** START **

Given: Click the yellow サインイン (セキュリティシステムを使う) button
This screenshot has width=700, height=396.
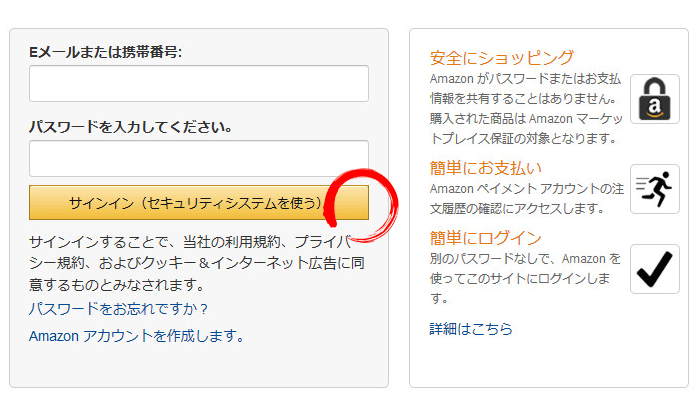Looking at the screenshot, I should 199,203.
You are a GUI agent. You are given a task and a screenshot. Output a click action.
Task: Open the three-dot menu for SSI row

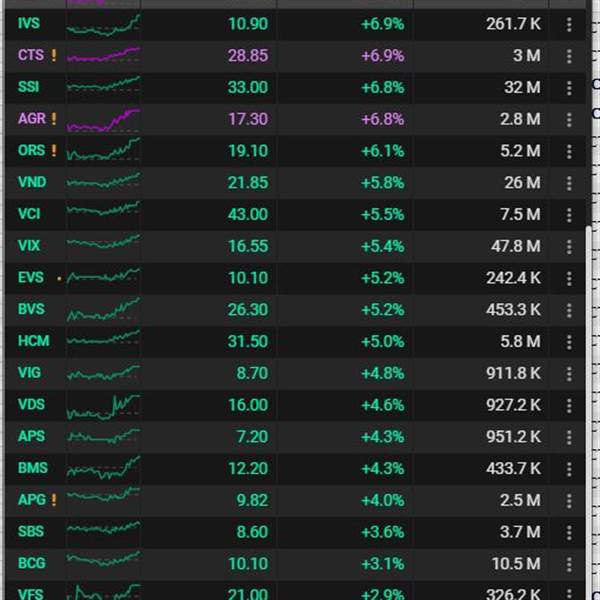tap(569, 88)
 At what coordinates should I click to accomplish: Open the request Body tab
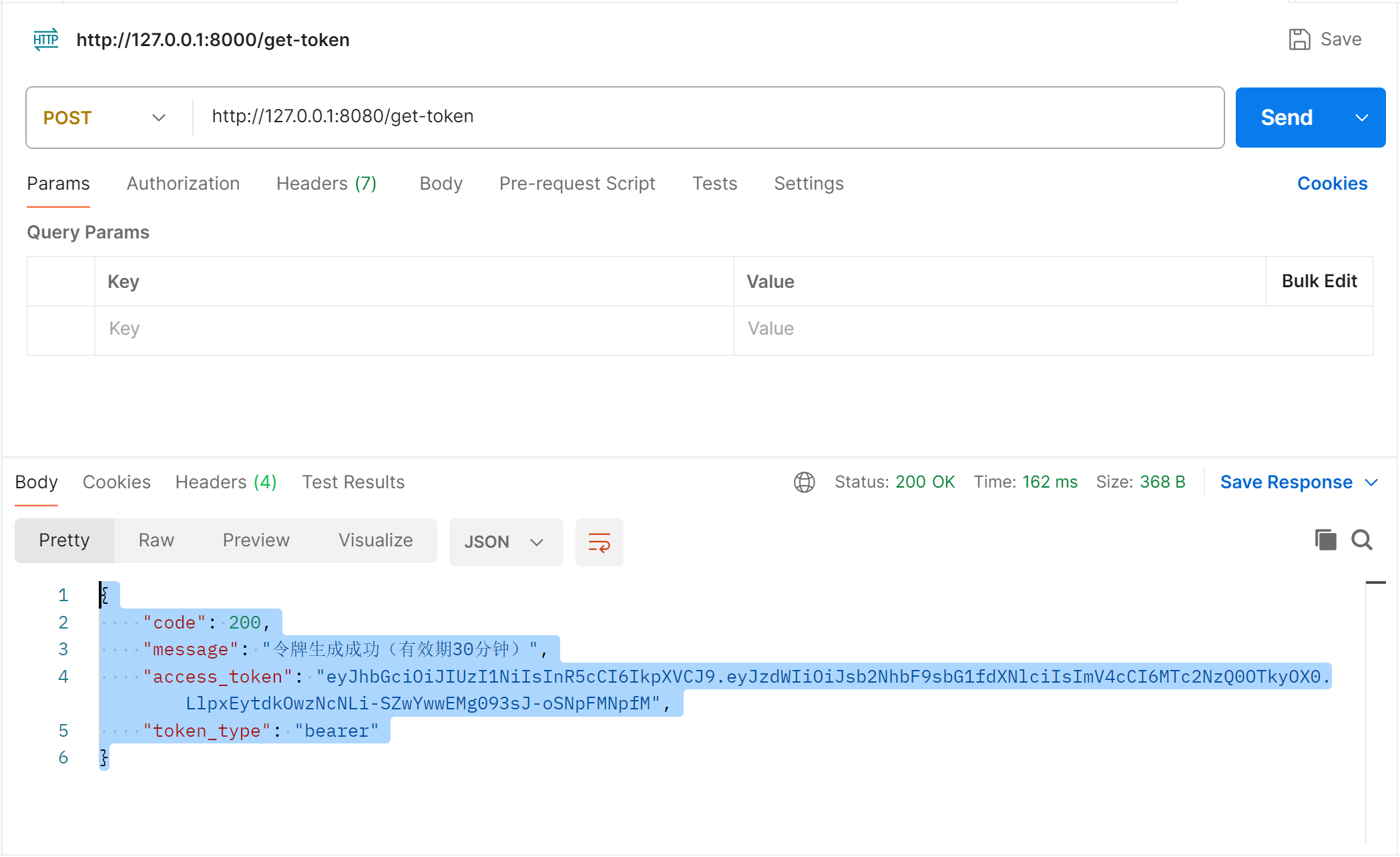tap(441, 183)
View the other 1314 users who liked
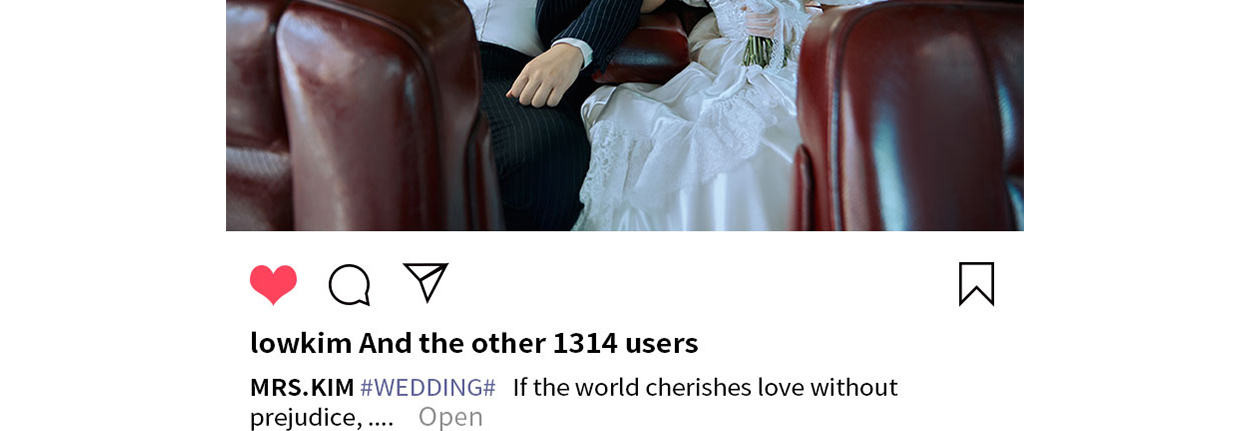The width and height of the screenshot is (1250, 431). (x=528, y=343)
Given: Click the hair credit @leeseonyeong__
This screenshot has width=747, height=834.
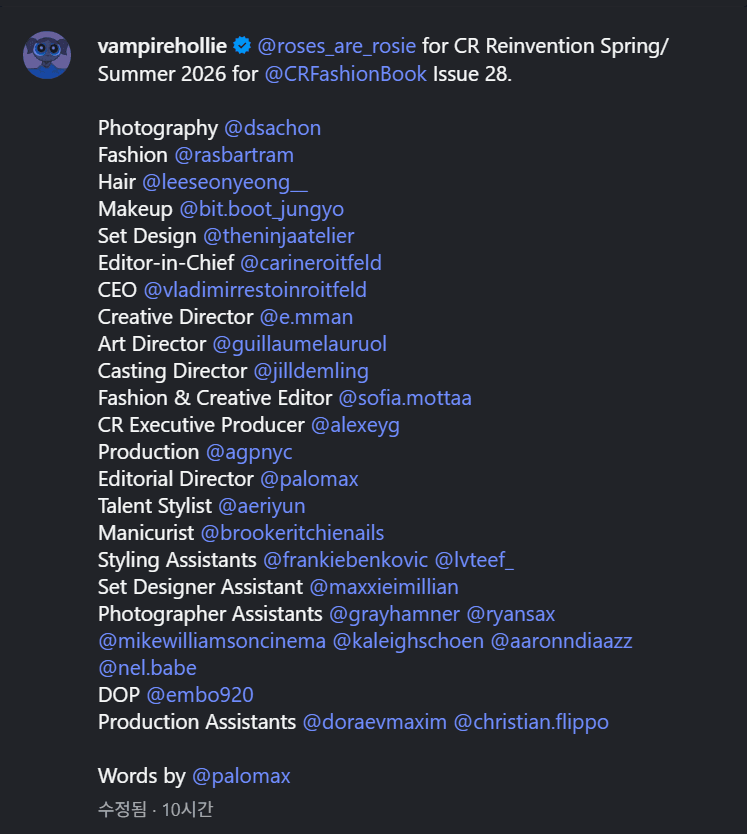Looking at the screenshot, I should point(225,182).
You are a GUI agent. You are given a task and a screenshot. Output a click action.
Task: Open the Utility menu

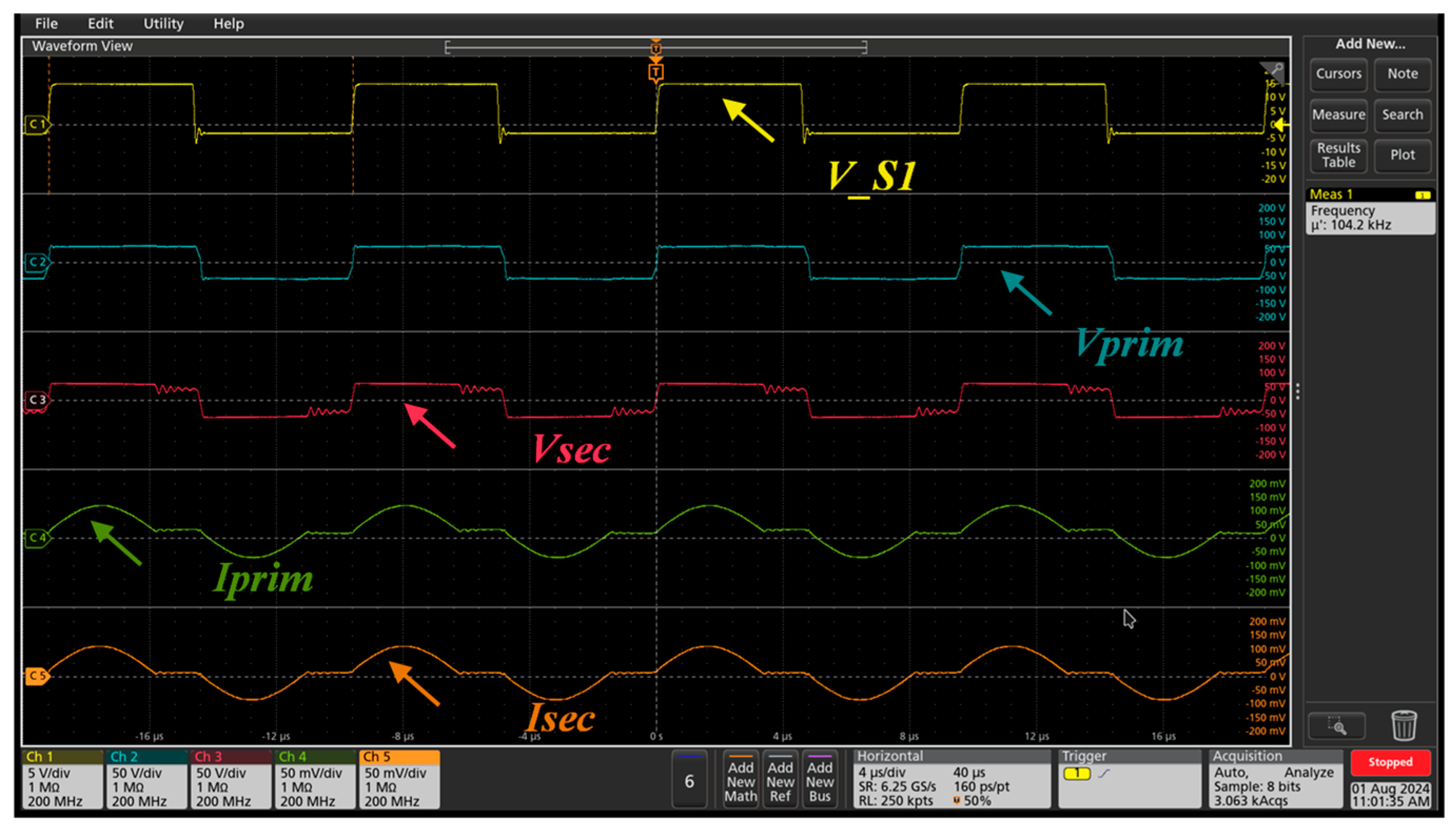[163, 24]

** END **

> **Request**
Pull out every line in the material above that contains the word "Open" and copy each one in full.

> **Exercise solution**
Task: Open the three-dot menu for SSI row
 At what coordinates should I click to accomplish: Open the request Body tab
Task: Open the Utility menu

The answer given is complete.